+++ Excerpted data

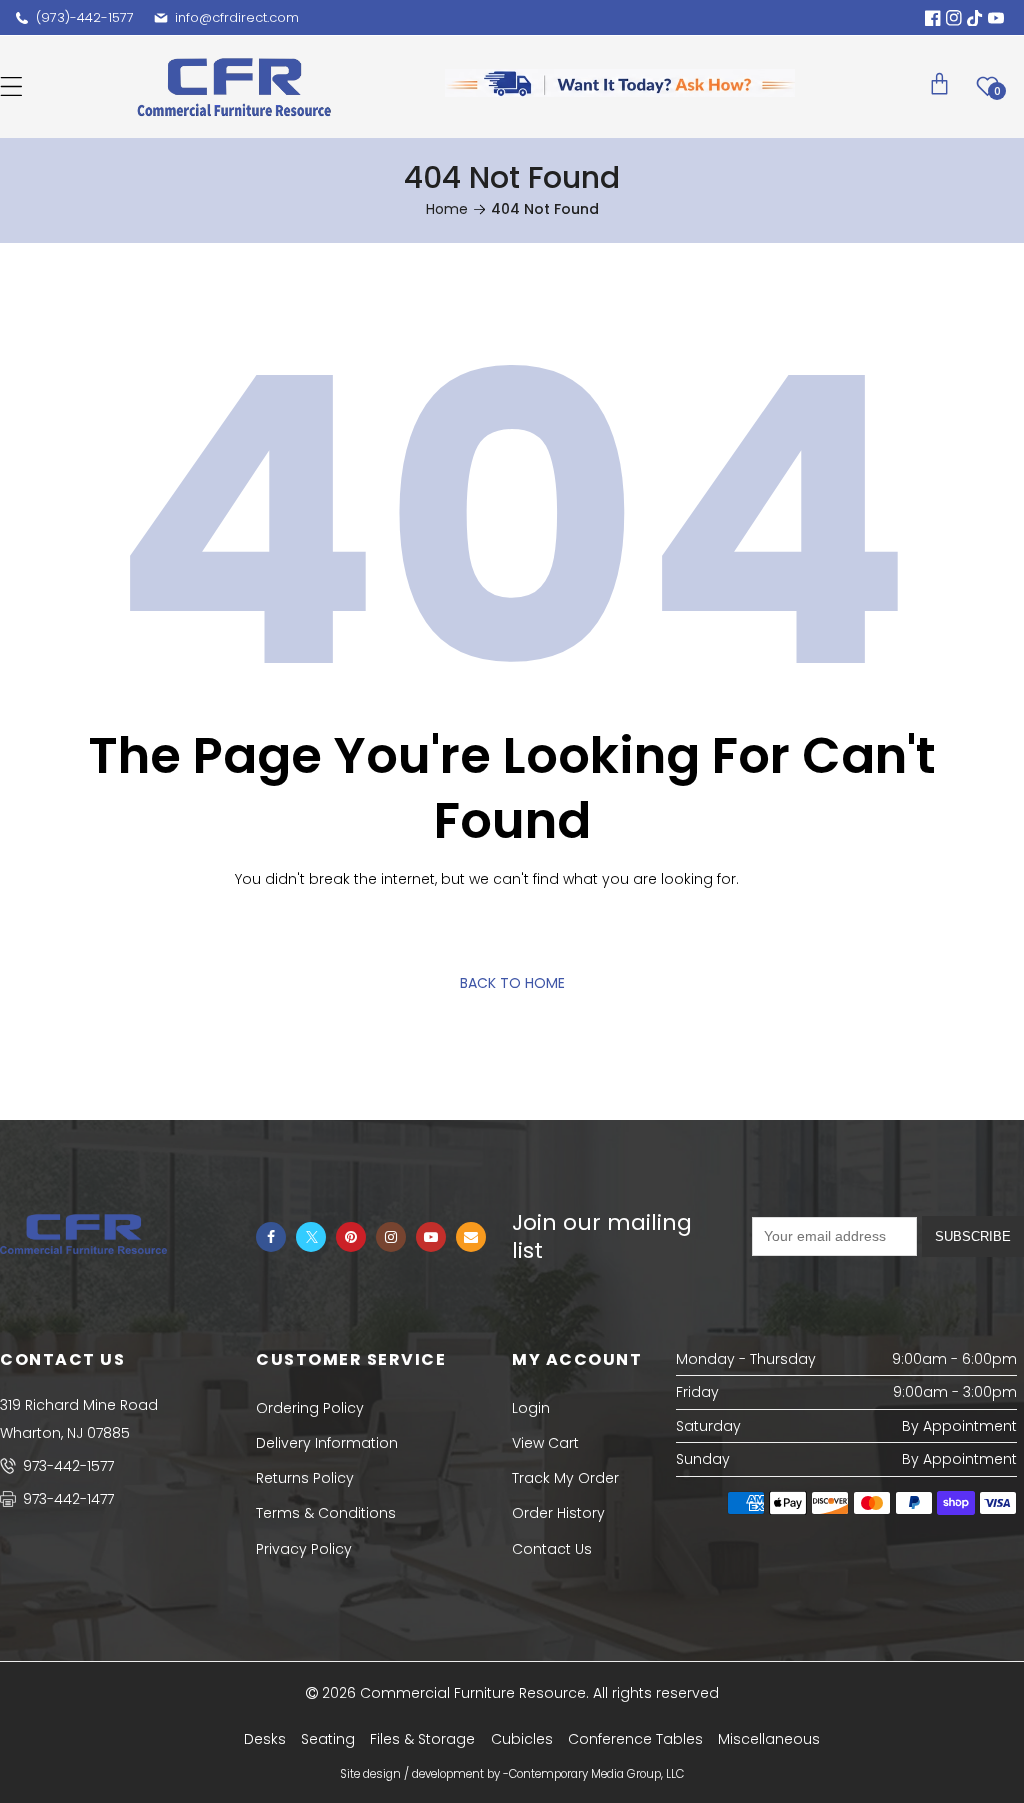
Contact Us (552, 1549)
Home (447, 209)
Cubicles (522, 1739)
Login (531, 1408)
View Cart (545, 1443)
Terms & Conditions (326, 1513)
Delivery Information (327, 1443)
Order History (558, 1513)
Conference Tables (635, 1739)
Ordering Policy (310, 1408)
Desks (265, 1739)
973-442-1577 (66, 1466)
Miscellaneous (769, 1739)
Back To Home (512, 983)
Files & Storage (422, 1739)
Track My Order (565, 1478)
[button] (11, 86)
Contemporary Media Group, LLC (596, 1774)
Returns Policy (305, 1478)
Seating (328, 1739)
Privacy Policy (304, 1549)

++++++

* [Brief]: Your job is to repeat every entry exactly, keeping all pictures out of the copy.

* [Response to the task]:
Contact Us (552, 1549)
Home (447, 209)
Cubicles (522, 1739)
Login (531, 1408)
View Cart (545, 1443)
Terms & Conditions (326, 1513)
Delivery Information (327, 1443)
Order History (558, 1513)
Conference Tables (635, 1739)
Ordering Policy (310, 1408)
Desks (265, 1739)
973-442-1577 (66, 1466)
Miscellaneous (769, 1739)
Back To Home (512, 983)
Files & Storage (422, 1739)
Track My Order (565, 1478)
[button] (11, 86)
Contemporary Media Group, LLC (596, 1774)
Returns Policy (305, 1478)
Seating (328, 1739)
Privacy Policy (304, 1549)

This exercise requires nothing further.